- TO DO: Express the records from the line with "This screenshot has height=454, width=868." to the line with "In order to click" as a JSON list of strings, one string per line and no blank lines.

[Source records]
=======

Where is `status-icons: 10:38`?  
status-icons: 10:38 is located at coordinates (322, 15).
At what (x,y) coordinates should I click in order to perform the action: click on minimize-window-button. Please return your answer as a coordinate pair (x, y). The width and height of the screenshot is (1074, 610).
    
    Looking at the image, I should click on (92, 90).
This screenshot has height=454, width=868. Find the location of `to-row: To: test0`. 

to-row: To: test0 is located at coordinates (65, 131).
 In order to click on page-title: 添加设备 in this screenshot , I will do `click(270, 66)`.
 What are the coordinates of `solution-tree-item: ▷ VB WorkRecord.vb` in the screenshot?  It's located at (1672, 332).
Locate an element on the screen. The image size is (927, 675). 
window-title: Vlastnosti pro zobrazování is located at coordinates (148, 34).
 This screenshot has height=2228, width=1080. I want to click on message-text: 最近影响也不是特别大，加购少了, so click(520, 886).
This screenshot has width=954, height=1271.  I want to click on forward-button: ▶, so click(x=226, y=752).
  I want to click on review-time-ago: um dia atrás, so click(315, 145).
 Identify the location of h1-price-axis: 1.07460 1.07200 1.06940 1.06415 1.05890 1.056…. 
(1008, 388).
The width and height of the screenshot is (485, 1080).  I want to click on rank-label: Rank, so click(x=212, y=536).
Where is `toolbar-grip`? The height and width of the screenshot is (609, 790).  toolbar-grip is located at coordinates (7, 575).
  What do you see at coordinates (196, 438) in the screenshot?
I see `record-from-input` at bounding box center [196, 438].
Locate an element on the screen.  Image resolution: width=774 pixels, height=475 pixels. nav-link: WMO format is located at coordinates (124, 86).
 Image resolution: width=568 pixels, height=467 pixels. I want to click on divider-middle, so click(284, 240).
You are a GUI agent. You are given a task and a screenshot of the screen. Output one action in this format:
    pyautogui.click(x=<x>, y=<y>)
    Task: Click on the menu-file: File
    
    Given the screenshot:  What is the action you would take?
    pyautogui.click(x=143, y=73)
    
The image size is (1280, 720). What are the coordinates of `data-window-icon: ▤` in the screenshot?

=======

- WRITTEN RESPONSE:
[
  "This screenshot has height=454, width=868. Find the location of `to-row: To: test0`. ",
  "to-row: To: test0 is located at coordinates (65, 131).",
  " In order to click on page-title: 添加设备 in this screenshot , I will do `click(270, 66)`."
]